Lamborghini Aventador

LaLamborghini Aventador – a jump of two generations

Electronic Platform Integration
1 March 2011. The world premiere of the new Lamborghini Aventador LP 700-4. A carbon-fibre monocoque chassis, a 6.5 litre engine, 515 kw (700 hp), engine speeds of up to 8,000 rpm, 0 to 100 km/h in 2.9 seconds. Stephan Winkelmann, President and CEO of Automobili Lamborghini S. p. A., unveiled the new model at the 2011 Geneva Motor Show, describing it as “a jump of two generations in terms of design and technology”. Bertrandt Ingolstadt was on board as a development partner to support the platform integration of the new supercar.

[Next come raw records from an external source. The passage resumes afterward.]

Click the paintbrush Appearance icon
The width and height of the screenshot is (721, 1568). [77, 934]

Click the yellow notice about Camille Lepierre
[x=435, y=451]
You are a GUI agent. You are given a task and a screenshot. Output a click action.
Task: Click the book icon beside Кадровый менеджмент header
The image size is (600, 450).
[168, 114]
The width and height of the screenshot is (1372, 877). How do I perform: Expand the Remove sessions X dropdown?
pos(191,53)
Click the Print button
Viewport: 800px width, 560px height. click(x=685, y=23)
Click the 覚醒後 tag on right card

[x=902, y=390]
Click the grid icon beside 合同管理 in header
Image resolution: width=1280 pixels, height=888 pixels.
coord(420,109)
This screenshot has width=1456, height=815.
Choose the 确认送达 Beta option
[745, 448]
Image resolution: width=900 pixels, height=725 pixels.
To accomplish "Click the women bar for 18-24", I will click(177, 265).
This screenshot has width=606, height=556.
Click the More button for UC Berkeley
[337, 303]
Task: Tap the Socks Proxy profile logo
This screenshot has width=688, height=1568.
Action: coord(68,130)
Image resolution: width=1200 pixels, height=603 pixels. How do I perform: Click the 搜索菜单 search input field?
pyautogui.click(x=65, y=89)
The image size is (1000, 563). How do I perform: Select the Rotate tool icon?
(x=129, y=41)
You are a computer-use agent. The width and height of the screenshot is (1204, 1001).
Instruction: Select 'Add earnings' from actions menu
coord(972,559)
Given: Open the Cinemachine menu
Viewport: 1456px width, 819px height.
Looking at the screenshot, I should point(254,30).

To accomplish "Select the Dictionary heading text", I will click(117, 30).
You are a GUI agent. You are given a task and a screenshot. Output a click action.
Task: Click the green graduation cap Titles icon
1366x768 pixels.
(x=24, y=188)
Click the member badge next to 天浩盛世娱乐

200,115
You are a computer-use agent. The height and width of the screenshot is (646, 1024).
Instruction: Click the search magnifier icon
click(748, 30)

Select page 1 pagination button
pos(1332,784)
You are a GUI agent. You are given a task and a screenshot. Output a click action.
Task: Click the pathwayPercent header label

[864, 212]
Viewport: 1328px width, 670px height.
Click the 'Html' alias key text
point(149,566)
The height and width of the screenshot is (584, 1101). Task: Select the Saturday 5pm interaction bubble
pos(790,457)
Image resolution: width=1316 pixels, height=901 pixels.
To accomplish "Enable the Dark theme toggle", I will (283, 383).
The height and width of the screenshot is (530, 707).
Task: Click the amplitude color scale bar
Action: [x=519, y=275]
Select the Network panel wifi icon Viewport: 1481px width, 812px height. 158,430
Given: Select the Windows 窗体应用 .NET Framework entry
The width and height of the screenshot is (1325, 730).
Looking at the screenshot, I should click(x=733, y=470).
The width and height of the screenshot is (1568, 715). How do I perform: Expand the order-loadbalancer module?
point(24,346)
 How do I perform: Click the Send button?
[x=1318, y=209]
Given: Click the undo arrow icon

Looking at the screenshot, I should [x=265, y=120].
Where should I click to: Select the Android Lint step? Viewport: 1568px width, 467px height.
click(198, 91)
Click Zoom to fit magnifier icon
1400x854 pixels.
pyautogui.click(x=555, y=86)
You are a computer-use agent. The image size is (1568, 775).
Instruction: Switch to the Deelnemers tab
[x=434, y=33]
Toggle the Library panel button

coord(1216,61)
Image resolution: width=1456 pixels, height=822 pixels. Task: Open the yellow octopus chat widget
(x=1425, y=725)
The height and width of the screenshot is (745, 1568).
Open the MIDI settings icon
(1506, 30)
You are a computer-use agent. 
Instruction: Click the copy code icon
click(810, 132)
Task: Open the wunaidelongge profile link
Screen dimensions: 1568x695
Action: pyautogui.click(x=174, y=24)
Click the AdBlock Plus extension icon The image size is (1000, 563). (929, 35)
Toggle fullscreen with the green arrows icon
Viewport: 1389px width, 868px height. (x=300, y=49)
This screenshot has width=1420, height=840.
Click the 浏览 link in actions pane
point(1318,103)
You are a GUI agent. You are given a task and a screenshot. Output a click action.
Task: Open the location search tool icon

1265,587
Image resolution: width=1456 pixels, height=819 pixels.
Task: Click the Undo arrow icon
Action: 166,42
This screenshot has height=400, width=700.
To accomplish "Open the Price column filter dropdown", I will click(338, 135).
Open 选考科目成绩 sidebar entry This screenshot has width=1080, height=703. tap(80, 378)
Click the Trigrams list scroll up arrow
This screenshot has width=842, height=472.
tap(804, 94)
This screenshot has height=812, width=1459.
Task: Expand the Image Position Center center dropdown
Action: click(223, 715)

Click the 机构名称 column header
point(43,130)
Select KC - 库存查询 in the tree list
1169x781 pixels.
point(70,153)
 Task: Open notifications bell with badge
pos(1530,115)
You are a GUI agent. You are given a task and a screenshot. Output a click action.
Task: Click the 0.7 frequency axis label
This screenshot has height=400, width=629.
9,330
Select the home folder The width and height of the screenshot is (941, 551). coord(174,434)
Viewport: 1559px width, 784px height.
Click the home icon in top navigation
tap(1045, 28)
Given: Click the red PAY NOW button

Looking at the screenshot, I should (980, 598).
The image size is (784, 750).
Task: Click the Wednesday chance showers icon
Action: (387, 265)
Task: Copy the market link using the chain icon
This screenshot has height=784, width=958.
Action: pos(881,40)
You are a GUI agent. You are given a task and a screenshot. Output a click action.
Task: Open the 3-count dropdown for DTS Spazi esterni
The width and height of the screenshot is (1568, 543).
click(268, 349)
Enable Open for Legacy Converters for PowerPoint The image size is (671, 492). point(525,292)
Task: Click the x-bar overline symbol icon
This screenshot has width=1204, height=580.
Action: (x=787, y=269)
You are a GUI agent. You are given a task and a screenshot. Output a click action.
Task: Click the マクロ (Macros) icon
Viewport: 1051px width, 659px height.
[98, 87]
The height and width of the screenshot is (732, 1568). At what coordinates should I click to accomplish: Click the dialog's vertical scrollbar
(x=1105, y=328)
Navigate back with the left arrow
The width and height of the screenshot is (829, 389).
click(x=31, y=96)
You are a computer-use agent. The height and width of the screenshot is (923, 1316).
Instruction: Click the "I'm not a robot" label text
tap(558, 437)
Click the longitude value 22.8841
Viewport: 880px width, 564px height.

A little over two-and-a-half years ago, Lamborghini commissioned Bertrandt Ingolstadt with the “LB83x Electronic Platform Integration” project. Engine size? Acceleration figures? A jump of two generations? It was an exciting project, still at a high level of abstraction, with freshly sketched ideas and initial proposals for modifying the existing electronics architecture.

Scope of the project
Bertrandt engineers were given the support for integration and validation of 40 ECUs, including the electronic peripherals. Just under half of the control units were so-called “carryover parts”. At first, that may sound like a manageable amount of time and effort. But even for these parts, the modifications for a super sports car needed to be evaluated, carried out and then tested. About 30 percent of the ECUs required far-reaching modification. 20 percent were developed completely from scratch. The implementation period for the electronics was a challenging 26 months – a fairly standard development cycle in this vehicle segment.

Technical consulting
The first third of the project period focused on collecting, compressing and coordinating the technical framework conditions and the scope of the modifications required. In accordance with the idea of frontloading, it was important to support the concept development at an early stage. This enabled Bertrandt to provide rapid support for the customer in the evaluation of modification influences in functional implementation by providing reliability and risk analyses. In the further course of the project, so-called Delta performance specifications were generated. Focusing purely on the scope of the modifications required – including the necessary interface considerations – made it possible to comply with the tight schedule specified by the test management.

Test management
On the basis of the generated Delta performance specifications, the Bertrandt engineers developed the corresponding ECU test specifications. At the same time, the test strategy was also developed. The aim was to resolve issues such as

  • Which testing equipment is basically available at the customer or his system suppliers?
  • What test coverage is offered by the available equipment?
  • How can gaps be closed?
  • What testing depth does each ECU require?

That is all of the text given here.